Figure 13. Partner Perception of Contraceptive Methods, N=68


The women in our sample show a high level of contraceptive use. However, almost 1 in 3 mothers have experienced an unplanned pregnancy. This remains the case even though women mostly report that the primary use for contraception seems to be family spacing as opposed to individual reproductive control. In Uganda, contraceptives are free and available in local clinics, but the problems of transportation, service availability, and social support are still prevalent. The largest barrier to access for women who want to use contraceptive methods may be side effects. Many women in our sample reported that they had experienced side effects and discontinued use of their contraceptive method due to these side effects. Furthermore, the lack of information by providers is concerning, particularly as it may be a factor that may mitigate the severity of side effects women associate with contraceptive use. When discussing patient education with health workers in a few of the local clinics in Naama, we were informed that it is required for them to provide information about the contraceptive method the patient desires, along with side effects associated with that family planning method and general information about other available methods.

Boosting family planning education for patients serves as a promising prospect for a policy piece in the future. Policies should aim to mitigate misperceptions about the types and effects of contraception, which are potentially due to social networks perpetuating more information than health systems. As women with more supportive family networks report lower side effect severity, this idea has some degree of support. Therefore, a policy piece that aims to boost education provided at the point of procurement of family planning services as well as a community-based model that incorporates VHTs perpetuating information about family planning methods and associated side effects may be the best way to move forward.

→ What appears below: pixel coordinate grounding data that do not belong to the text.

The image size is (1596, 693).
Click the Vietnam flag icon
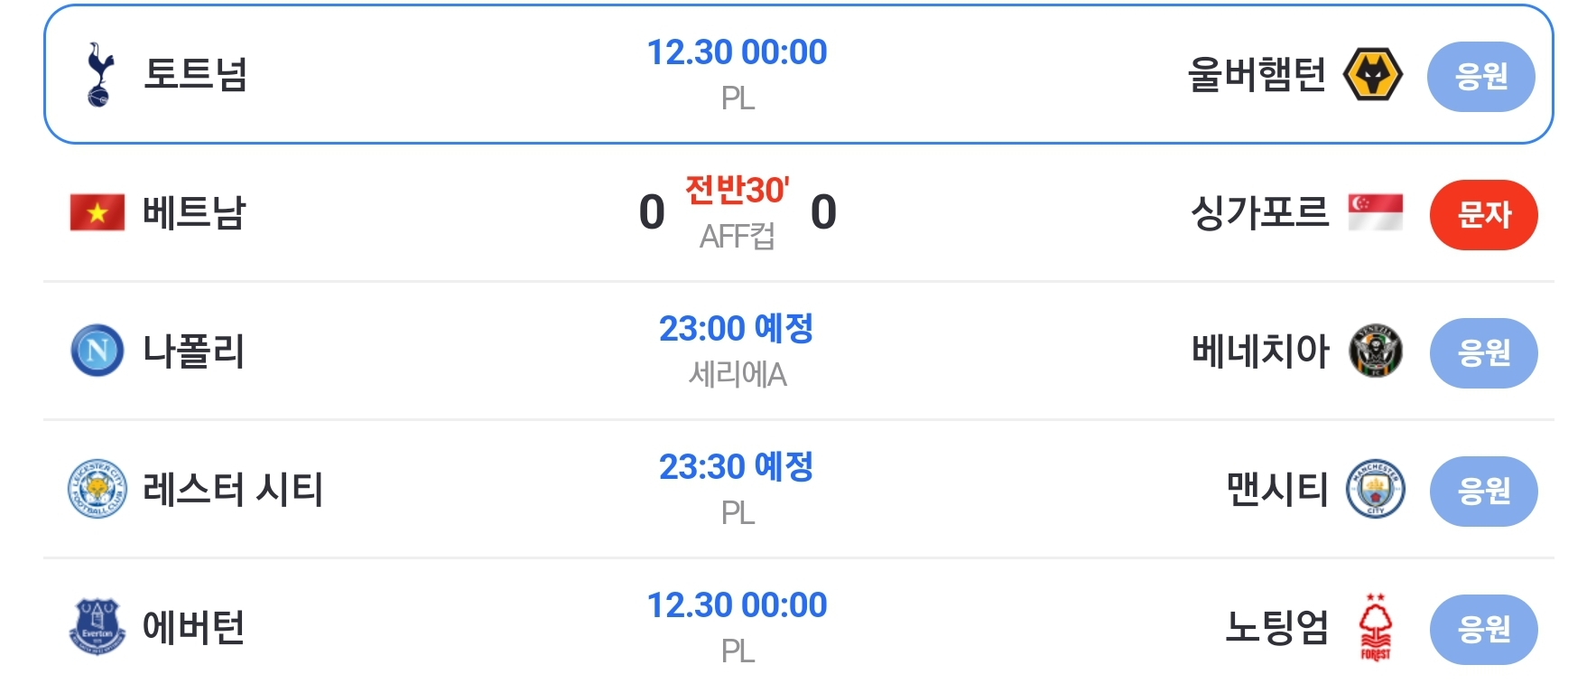pyautogui.click(x=97, y=213)
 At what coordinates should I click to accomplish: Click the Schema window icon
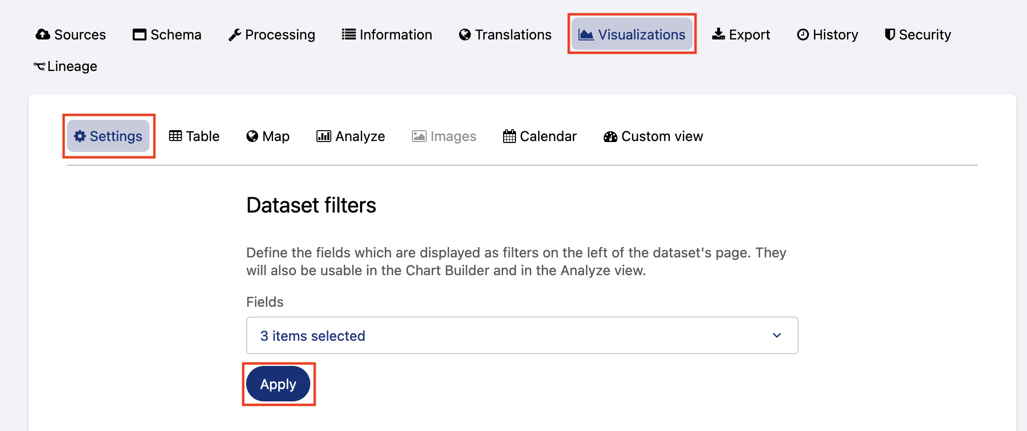(140, 35)
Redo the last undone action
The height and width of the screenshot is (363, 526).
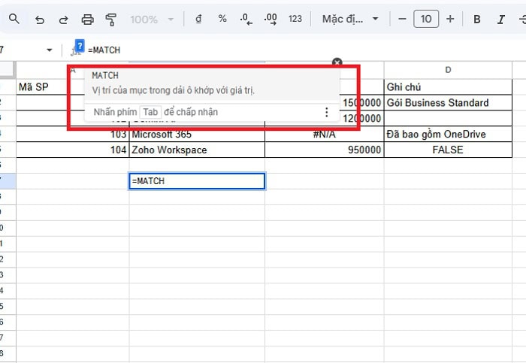pyautogui.click(x=63, y=19)
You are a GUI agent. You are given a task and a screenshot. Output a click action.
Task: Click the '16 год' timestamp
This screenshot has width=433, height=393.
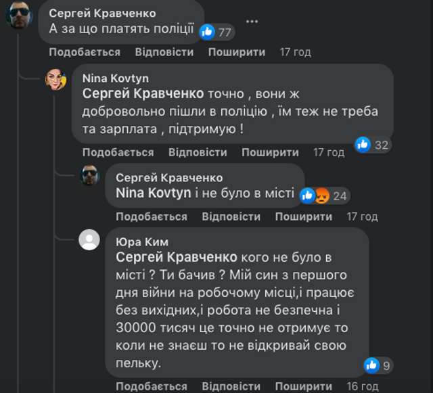point(362,386)
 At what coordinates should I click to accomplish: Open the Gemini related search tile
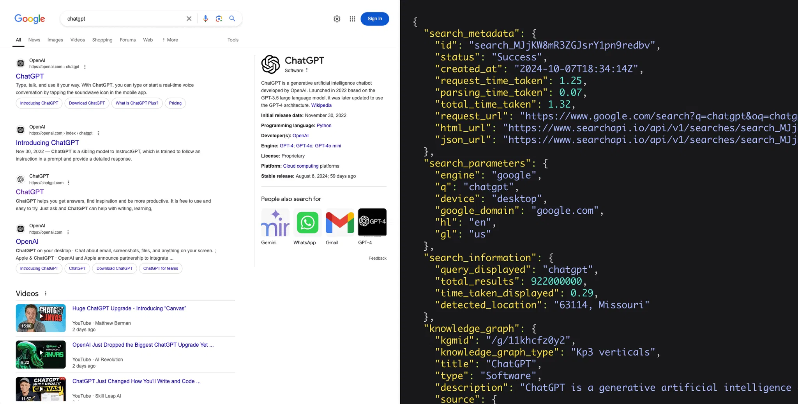pos(275,223)
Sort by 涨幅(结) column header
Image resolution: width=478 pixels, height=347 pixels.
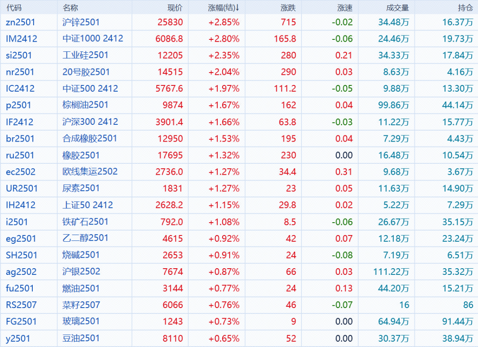[224, 8]
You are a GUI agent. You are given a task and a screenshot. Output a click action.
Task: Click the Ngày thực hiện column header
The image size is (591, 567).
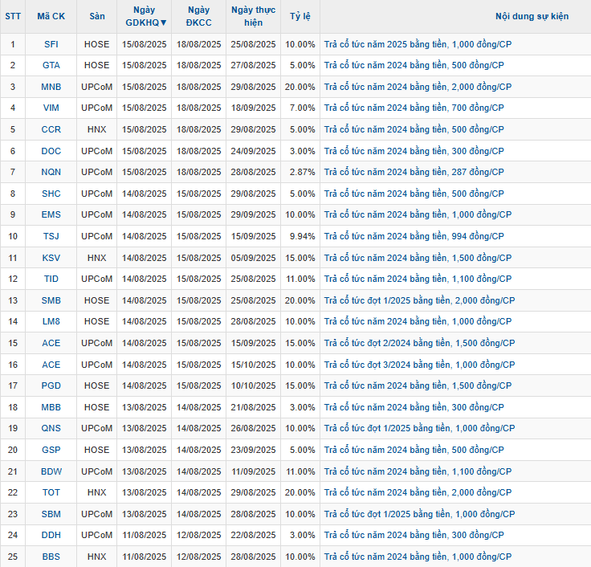click(x=253, y=16)
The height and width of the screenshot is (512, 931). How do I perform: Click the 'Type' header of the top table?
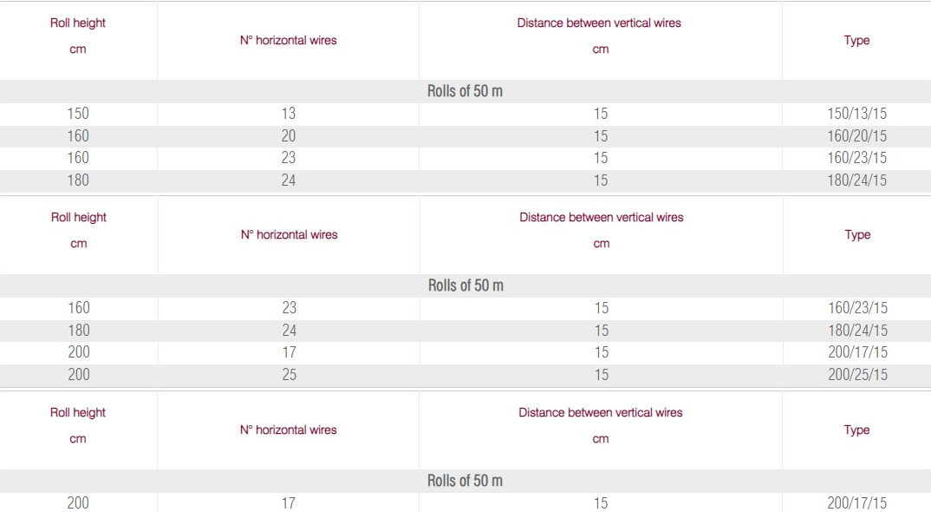(856, 41)
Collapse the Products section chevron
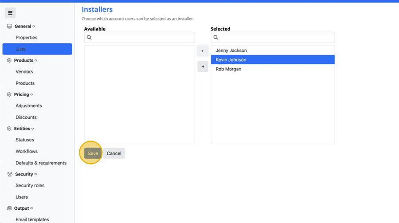This screenshot has width=399, height=223. coord(36,61)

There are several limitations to our analysis of family planning perceptions and method use. Firstly, our survey relied on self-report method. It is very possible that women have forgotten the age at which they began contraceptive use along with the timeline of other questions. Furthermore, self-report measures for side effect severity may be skewed with time. If women have experienced these side effects more recently, they may be perceived as more severe. On the other hand, women who experienced side effects many years ago may not remember exactly what side effects they had and time may make those they do remember feel less severe. Secondly, we attempted to understand differences between the numbers of actual versus desired children for mothers in Naama. However, our sample only consisted of women who were still of childbearing age. We could not accurately draw conclusions from this sample because they may have more children in the future. A sample that included women beyond childbearing years should have been included to assess actual versus desired numbers of children. Broadening the sample would also allow for some degree of assessment in terms of a generational shift, determining whether or not a trend exists in the number of children desired by age group. Thirdly, we wanted to analyze birth spacing over time for mothers to see if there was a change as time went on or if the start of family planning methods increased birth spacing. However, we did not ask about the birthdays of all children, which prevented us from assessing these measures. Lastly, we did not separate or ask questions about modern versus traditional contraceptive methods. Many women in our sample mentioned that they had an unplanned pregnancy while they were still breastfeeding. Additional analysis would have been helpful to understand perceptions of modern versus traditional family planning methods.